*Task directions*
Look below for the line with "Given: Choose Izvozi kot Moodle XML" and the line with "Task: Click the red Needed value 9 cell"; repeat exactly those two lines and all lines between them, but no pictures.

*Data supplied*
· · · · ·

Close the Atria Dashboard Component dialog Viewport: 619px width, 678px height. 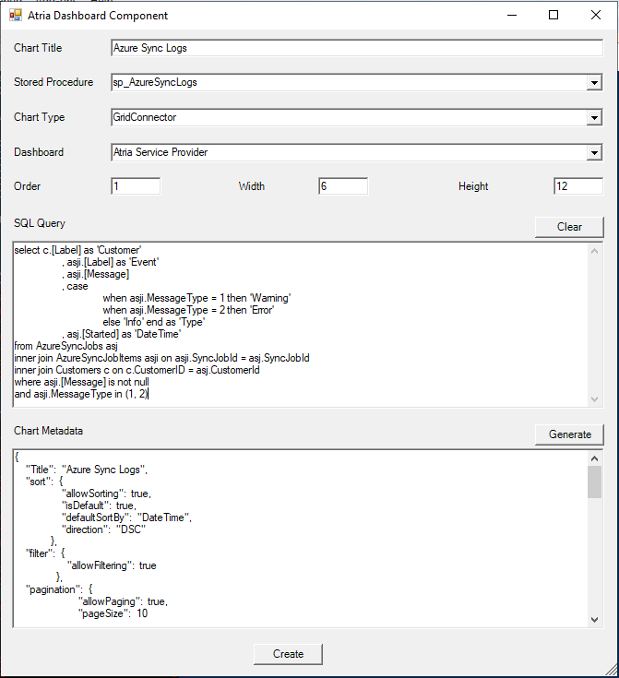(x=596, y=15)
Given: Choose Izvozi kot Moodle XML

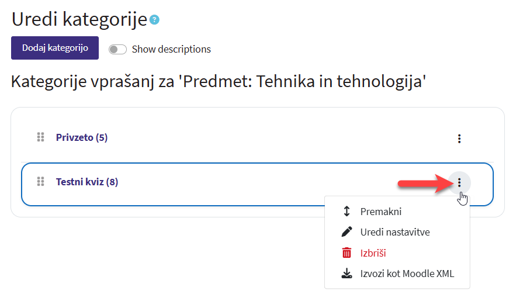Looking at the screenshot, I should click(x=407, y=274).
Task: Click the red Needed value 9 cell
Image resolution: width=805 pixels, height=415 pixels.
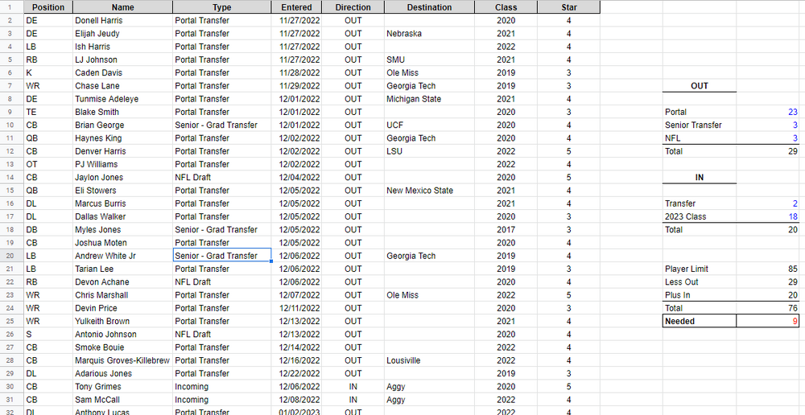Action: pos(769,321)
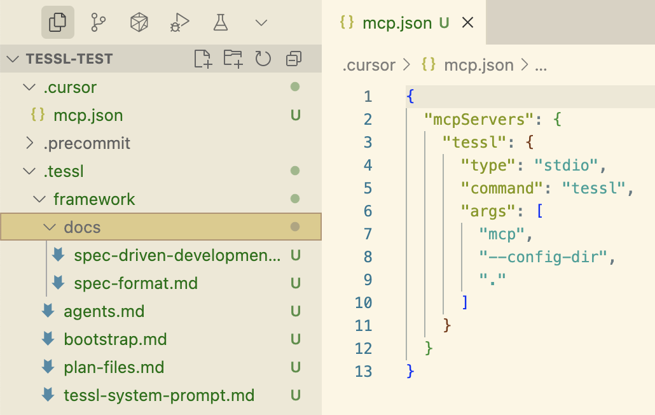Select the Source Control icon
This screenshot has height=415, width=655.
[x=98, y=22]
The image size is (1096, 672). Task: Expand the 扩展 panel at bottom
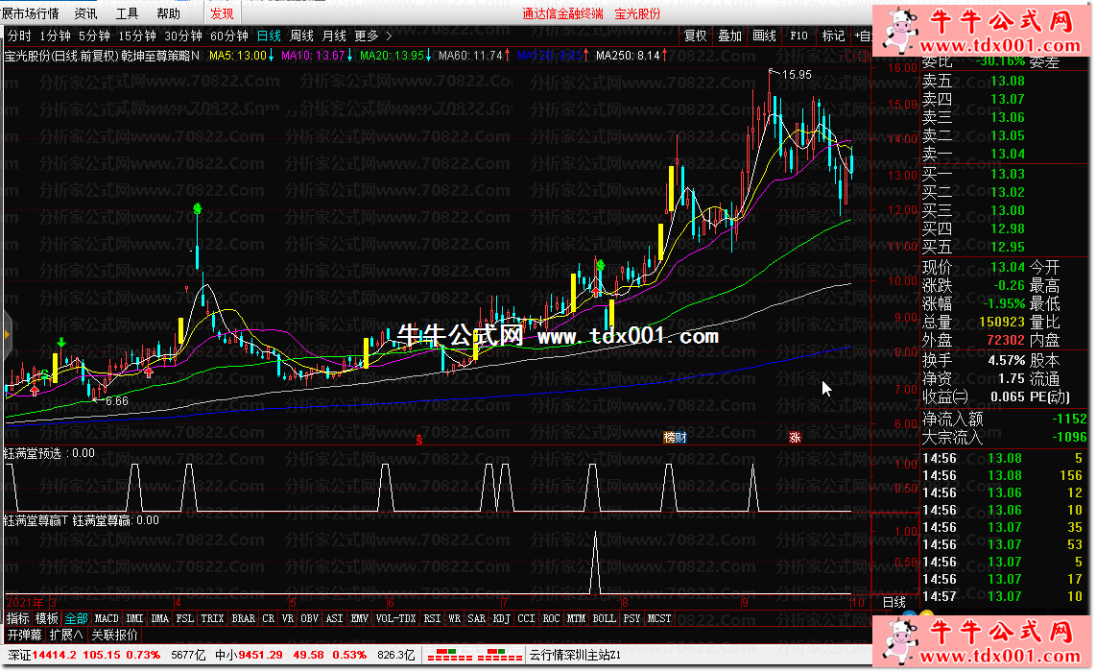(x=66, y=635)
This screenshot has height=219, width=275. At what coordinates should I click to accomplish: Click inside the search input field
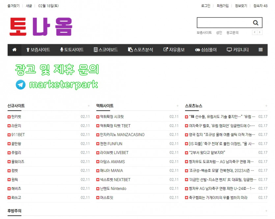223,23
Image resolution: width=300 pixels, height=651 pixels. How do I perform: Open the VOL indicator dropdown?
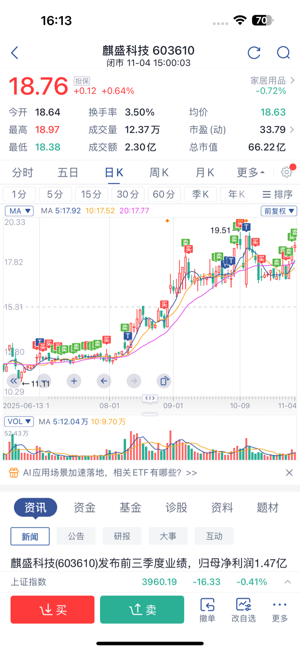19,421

· · · · ·

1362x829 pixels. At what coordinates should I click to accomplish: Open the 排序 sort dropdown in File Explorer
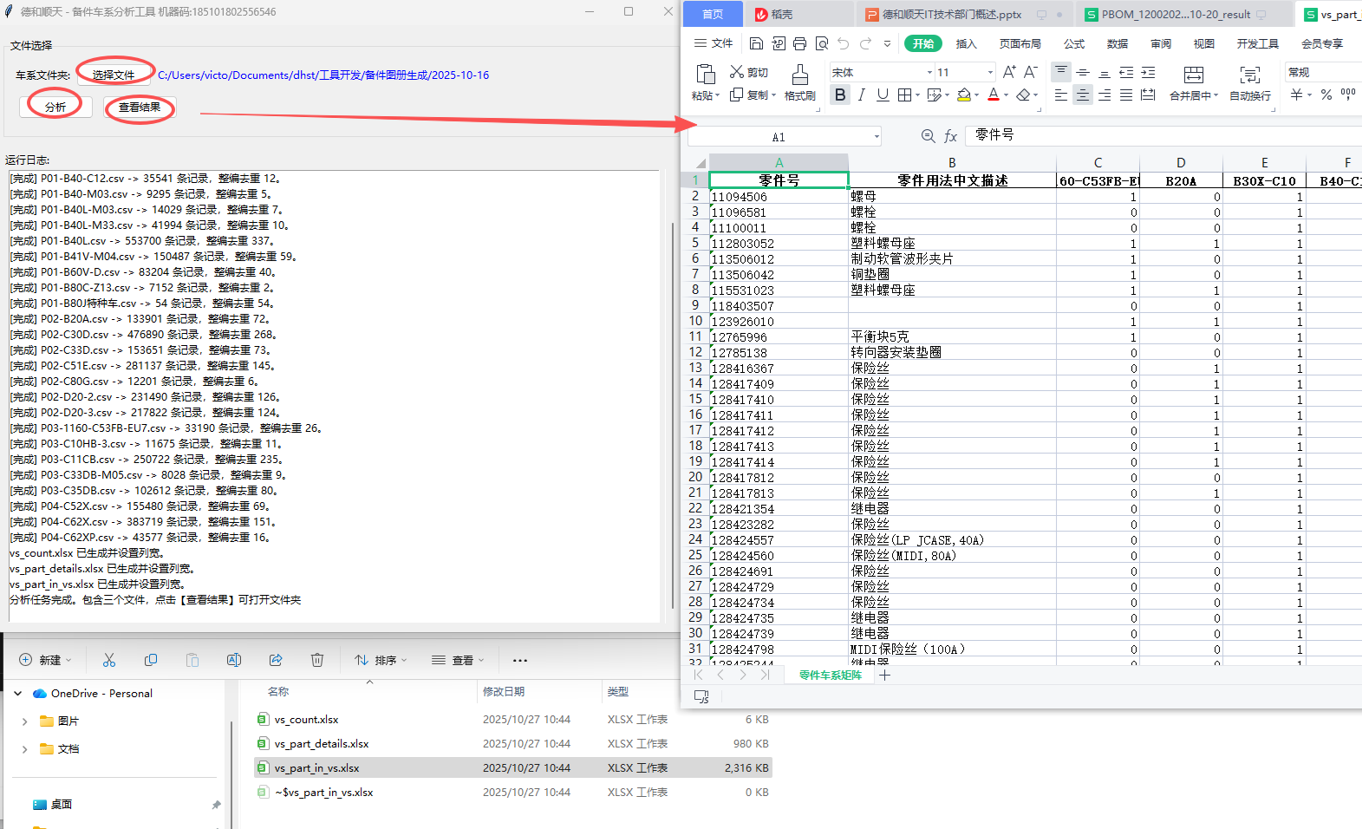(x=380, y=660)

· · · · ·

*Solution to this problem*
Given: Choose Izvozi kot Moodle XML

Looking at the screenshot, I should click(x=407, y=274).
Task: Click the red Needed value 9 cell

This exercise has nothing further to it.